Brief:
The expected response is a copy of every line in the entries below that includes the word "Sort".

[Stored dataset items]
═══

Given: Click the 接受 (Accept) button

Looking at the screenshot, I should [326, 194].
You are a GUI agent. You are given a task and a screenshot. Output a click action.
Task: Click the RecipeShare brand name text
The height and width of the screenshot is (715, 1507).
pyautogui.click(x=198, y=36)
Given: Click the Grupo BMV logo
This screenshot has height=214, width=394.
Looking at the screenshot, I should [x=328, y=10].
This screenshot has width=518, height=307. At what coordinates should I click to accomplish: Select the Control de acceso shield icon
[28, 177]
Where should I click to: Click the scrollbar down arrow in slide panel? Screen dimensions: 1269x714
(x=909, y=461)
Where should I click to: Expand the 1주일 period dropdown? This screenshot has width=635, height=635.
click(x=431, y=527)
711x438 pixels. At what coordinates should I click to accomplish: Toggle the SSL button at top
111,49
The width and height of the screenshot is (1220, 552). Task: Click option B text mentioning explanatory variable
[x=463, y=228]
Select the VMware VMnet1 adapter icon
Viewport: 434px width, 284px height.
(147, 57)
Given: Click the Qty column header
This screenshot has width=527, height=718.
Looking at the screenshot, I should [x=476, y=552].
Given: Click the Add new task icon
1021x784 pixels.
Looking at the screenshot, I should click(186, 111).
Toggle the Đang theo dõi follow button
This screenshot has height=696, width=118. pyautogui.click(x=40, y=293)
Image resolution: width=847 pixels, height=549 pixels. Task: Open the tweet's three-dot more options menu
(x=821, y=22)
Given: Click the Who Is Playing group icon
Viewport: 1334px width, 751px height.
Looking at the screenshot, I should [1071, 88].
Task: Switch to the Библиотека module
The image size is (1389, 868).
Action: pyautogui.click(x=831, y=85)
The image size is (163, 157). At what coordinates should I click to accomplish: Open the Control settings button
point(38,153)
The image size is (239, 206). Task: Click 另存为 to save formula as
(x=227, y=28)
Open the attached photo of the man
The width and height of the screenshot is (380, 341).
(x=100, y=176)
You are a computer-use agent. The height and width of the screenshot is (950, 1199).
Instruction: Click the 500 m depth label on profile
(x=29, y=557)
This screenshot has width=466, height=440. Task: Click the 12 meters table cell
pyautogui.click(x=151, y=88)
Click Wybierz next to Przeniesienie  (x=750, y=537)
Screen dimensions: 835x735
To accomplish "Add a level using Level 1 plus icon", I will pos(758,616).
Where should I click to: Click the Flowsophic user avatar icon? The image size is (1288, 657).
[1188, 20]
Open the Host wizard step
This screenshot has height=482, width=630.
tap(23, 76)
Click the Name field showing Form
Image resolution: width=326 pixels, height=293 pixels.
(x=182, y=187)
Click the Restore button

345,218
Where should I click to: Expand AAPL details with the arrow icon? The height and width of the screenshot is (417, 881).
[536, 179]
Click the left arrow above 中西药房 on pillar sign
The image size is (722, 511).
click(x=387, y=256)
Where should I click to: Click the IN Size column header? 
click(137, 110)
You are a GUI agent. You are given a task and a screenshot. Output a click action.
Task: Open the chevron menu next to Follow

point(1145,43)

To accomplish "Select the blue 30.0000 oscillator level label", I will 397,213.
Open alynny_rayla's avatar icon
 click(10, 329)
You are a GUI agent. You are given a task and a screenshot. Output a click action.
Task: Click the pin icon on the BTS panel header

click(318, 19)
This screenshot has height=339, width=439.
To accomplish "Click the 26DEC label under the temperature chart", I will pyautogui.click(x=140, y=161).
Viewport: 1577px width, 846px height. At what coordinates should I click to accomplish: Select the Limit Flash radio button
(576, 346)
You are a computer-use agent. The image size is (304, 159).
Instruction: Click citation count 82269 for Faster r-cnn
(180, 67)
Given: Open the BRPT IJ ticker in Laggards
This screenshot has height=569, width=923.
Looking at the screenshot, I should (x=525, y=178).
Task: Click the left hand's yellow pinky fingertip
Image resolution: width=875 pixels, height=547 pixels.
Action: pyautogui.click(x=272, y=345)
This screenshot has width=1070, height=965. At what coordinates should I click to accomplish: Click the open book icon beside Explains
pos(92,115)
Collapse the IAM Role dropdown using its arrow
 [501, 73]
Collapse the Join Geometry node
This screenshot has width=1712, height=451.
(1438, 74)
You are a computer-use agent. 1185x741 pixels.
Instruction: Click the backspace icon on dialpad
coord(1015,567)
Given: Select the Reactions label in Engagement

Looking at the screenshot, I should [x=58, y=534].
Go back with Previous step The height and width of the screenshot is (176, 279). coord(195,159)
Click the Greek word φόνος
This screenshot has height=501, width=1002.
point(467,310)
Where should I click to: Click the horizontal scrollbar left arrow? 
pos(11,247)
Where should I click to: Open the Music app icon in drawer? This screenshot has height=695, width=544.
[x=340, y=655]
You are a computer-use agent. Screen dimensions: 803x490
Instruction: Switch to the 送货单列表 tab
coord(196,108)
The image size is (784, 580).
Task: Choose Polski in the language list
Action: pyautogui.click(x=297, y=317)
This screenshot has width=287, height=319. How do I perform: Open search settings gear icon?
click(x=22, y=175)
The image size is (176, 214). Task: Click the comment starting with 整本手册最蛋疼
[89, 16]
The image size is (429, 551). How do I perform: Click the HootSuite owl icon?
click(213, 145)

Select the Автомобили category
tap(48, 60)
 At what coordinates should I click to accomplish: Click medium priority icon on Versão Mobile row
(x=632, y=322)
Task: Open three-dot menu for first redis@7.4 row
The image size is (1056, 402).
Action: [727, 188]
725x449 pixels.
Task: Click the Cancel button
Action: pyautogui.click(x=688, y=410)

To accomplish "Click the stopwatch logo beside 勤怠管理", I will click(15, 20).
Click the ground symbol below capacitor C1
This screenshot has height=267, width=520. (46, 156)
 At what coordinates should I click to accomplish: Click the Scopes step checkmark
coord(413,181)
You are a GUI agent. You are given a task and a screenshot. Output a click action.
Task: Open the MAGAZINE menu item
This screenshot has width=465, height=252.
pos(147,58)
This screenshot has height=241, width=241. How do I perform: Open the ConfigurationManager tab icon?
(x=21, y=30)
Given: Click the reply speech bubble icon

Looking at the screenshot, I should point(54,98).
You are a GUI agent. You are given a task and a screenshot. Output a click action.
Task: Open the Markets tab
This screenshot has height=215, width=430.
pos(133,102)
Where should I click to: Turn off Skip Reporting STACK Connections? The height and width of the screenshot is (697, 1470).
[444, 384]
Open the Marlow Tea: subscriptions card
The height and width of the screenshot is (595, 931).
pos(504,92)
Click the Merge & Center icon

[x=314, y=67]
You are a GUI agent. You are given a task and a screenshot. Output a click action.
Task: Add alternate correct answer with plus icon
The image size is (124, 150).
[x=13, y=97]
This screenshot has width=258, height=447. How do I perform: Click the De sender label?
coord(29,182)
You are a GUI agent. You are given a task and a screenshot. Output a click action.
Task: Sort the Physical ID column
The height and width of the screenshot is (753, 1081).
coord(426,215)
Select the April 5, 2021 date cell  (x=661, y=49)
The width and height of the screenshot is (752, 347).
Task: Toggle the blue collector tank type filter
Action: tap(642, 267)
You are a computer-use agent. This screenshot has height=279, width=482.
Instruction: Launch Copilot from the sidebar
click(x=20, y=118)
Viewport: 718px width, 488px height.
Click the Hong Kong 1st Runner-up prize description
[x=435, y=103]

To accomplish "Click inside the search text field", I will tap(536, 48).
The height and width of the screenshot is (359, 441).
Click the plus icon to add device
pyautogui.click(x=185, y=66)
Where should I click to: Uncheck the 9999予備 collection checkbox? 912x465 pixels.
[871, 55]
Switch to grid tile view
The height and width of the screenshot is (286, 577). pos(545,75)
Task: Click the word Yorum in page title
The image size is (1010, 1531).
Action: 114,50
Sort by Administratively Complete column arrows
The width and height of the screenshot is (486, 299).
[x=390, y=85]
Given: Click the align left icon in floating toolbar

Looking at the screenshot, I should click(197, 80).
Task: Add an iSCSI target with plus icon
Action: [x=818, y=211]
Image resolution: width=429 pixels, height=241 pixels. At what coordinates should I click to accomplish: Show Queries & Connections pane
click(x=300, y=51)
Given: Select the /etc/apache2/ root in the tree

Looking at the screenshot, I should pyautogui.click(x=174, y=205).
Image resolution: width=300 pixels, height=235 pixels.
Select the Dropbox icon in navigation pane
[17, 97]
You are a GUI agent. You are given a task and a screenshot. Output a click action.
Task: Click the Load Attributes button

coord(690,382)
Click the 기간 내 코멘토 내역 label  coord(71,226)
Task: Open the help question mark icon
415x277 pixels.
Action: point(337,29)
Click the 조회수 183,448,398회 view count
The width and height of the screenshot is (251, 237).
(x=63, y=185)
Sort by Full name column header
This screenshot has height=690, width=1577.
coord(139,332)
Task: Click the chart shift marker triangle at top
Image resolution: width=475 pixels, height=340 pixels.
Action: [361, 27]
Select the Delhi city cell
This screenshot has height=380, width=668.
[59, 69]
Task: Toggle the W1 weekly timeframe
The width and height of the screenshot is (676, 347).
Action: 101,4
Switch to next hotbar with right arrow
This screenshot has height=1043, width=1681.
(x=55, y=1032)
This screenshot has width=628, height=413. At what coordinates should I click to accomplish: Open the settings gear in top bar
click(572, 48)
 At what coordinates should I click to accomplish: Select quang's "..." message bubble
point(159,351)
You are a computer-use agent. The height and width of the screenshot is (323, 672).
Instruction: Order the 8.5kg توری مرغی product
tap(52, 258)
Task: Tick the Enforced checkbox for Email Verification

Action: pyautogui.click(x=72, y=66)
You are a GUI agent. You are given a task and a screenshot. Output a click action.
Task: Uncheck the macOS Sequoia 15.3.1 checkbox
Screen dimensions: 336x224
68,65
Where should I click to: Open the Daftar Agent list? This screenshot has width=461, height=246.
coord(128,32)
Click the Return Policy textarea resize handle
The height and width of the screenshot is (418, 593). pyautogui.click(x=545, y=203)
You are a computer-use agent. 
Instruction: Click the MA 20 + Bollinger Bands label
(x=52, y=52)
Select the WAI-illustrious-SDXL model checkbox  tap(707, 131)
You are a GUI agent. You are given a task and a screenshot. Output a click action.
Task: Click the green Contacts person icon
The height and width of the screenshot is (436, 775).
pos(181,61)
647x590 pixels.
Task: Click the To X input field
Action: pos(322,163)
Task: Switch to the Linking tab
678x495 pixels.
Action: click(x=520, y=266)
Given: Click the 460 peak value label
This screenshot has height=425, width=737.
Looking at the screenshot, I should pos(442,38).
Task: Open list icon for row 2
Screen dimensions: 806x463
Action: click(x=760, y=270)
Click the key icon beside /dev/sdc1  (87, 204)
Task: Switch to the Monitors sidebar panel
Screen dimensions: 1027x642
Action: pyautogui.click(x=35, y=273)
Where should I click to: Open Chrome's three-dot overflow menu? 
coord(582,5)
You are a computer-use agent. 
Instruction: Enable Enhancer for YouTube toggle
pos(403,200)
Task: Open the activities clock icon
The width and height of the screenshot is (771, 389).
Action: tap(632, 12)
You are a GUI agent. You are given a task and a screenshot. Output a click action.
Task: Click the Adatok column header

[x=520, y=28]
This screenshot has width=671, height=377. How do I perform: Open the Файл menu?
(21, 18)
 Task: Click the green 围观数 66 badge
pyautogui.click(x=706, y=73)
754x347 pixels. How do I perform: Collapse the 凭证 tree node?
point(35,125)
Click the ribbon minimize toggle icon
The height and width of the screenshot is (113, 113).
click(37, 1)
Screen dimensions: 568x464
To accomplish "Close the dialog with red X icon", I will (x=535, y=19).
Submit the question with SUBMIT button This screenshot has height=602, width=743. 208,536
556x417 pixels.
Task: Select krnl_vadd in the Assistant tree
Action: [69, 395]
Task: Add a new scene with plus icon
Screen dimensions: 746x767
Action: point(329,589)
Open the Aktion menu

═══

Reply to the task:
Task: Sort the Physical ID column
Sort by Administratively Complete column arrows
Sort by Full name column header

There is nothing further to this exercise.